As for your friends - do they have to know? I kept my own arrangement from mine, knowing that many would have been judgemental.
This approach would obviously depend on how much you trust the guy to be quiet - perhaps he wouldn't be.


At the moment i am leaning towards it, we said that if it happens it wouldn 't until august time to make sure that i've thought it through and am totally ready, he definately doesn't fancy me but he says he finds me attractive, we're good friends and its up to me. The thing is he actually has a gf, he said he wouldn't tell her if it happened (obviously) but i'd feel really awful on her. My attitude towards sex... well i always encourage my friends to wait ages as i feel you should love the person but my friends who are waiting a while is because it's their first bf.. i've had about 7 bfs and have done everything apart from sex and i just feel like it's dragging on and a bit and i may aswell lose it to my friend....:s-smilie:
Reply 13
LaurenFah
If you feel wholly comfortable with having sex with your friend, then I don't see any issue with it. Don't not do it, on the sole basis of your friends judgement.

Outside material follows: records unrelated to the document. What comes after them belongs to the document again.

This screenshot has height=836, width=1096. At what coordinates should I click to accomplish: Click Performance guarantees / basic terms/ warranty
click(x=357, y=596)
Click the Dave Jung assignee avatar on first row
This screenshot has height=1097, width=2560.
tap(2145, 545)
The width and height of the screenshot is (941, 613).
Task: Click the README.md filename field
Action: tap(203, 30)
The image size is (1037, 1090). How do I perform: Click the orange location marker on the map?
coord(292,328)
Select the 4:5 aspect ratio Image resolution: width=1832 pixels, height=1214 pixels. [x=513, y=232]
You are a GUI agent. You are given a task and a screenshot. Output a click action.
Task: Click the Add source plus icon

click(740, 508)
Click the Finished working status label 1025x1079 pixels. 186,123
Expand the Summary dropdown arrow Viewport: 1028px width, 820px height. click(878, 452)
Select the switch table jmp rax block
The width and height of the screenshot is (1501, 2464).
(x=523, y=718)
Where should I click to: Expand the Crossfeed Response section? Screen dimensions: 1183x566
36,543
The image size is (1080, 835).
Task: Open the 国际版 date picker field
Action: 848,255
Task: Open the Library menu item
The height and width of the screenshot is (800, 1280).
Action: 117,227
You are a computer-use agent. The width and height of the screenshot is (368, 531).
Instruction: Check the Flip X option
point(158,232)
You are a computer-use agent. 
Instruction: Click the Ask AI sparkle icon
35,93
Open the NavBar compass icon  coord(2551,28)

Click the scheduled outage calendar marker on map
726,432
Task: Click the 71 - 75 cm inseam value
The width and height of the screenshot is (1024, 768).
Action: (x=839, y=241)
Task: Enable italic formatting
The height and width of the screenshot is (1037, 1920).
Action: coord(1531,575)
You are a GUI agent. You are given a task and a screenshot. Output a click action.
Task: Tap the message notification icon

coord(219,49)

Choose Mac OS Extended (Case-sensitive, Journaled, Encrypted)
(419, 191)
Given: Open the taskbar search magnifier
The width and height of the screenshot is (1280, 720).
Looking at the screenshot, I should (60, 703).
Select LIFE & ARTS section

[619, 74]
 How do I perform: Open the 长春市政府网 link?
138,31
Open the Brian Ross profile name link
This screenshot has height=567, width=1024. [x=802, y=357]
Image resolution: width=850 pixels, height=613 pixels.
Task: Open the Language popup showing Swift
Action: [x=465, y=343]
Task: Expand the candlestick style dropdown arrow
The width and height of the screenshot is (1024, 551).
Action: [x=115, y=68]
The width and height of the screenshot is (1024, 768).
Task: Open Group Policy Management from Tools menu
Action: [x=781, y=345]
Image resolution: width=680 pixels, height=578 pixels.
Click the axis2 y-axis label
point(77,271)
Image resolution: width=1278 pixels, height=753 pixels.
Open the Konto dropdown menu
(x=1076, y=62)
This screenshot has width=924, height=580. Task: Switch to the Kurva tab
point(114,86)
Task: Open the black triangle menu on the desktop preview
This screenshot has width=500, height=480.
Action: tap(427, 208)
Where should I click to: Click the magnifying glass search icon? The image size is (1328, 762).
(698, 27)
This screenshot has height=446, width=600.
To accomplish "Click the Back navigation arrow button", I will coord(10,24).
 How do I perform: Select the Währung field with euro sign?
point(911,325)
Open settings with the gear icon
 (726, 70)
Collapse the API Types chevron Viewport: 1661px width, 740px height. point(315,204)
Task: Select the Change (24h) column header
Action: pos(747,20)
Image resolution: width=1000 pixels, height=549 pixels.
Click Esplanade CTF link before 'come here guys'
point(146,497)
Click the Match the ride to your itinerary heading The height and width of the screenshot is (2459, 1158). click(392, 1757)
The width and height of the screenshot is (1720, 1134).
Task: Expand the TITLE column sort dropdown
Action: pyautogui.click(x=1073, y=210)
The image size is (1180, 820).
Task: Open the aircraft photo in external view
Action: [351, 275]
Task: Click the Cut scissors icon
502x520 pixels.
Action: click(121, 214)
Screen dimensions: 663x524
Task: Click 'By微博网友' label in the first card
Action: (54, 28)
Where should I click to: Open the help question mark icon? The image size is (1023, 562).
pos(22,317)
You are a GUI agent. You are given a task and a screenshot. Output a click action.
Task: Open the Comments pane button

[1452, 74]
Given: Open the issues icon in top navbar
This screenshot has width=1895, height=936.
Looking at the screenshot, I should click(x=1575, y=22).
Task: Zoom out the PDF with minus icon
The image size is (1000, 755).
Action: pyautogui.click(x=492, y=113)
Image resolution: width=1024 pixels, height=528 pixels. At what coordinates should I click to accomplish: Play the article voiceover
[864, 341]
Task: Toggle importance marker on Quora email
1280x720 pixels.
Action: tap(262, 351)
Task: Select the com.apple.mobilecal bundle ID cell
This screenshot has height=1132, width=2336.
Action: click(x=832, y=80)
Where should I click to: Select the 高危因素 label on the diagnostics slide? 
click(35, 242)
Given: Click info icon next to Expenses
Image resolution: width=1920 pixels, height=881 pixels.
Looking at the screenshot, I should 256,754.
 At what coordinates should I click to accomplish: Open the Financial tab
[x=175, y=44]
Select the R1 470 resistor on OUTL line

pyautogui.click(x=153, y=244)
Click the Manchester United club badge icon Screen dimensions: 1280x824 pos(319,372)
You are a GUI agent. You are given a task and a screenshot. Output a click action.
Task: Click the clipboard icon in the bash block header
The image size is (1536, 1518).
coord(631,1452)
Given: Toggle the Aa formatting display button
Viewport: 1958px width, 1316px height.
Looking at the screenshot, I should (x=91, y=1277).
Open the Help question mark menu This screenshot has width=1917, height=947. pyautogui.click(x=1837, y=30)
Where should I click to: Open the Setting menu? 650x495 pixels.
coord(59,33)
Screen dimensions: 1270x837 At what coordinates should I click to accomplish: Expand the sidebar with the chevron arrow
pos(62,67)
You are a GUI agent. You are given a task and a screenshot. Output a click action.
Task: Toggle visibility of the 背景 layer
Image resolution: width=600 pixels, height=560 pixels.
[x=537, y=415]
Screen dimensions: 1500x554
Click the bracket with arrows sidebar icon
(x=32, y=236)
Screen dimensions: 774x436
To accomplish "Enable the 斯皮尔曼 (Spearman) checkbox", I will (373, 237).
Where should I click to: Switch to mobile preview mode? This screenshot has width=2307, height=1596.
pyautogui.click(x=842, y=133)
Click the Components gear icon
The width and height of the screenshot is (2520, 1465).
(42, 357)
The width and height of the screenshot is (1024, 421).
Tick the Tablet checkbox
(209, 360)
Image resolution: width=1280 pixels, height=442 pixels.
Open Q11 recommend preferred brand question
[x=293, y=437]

However, also bear in mind that you might develop feelings for your friend and he could/probably is in it for the sex. But if you feel ready then go ahead.


I was thinking about this but we used to fancy eachother and i think we're too good friends to like eachother in that way again, is it really awful i'm considering losing it to someone i don't fancy though?
You're having obvious doubts, and also he has a gf...
I'd hate to be her and know he's offering it out all over the place. I'd say think again about this.
Reply 15
Obviously at the end it comes down to what it is that you want...
No one says its a rule to have sex at a specific time in your life with a certain person...

The part that i didnt understand was the difference of having sex now and in uni...

If youre ready..do it..but like mentioned by others..youre friends probably in it for the **** while for you it could perhaps turn out to be an emotional first time leading to certain feelings attached to him..

And if hes got a gf then it comes down to your moralles...step into her shoes for a second...
Reply 16
All i can say is i wish i was your friend! I'd always ''be there for you'' :biggrin:
Bit random really.:s:
Can't you just wait and save it for someone special other than having sex with a friend for the sake of it?
Plus it isn't really fair on his girlfriend knowing her bf is offering sex to a close friend.
Reply 18
I wouldn't...you will probably regret it and it may make everything awkward.....also the fact he is intending to cheat says alot about him...really would you want to have sex with some who cheats....can you trust him not to blab it around...make stuff up ?


Consider that all.
Reply 19
Orion101
Obviously at the end it comes down to what it is that you want...
No one says its a rule to have sex at a specific time in your life with a certain person...

The part that i didnt understand was the difference of having sex now and in uni...

If youre ready..do it..but like mentioned by others..youre friends probably in it for the **** while for you it could perhaps turn out to be an emotional first time leading to certain feelings attached to him..

And if hes got a gf then it comes down to your moralles...step into her shoes for a second...

I guess i want to go to uni being experienced as i'm guessing most guys in uni aren't virgins?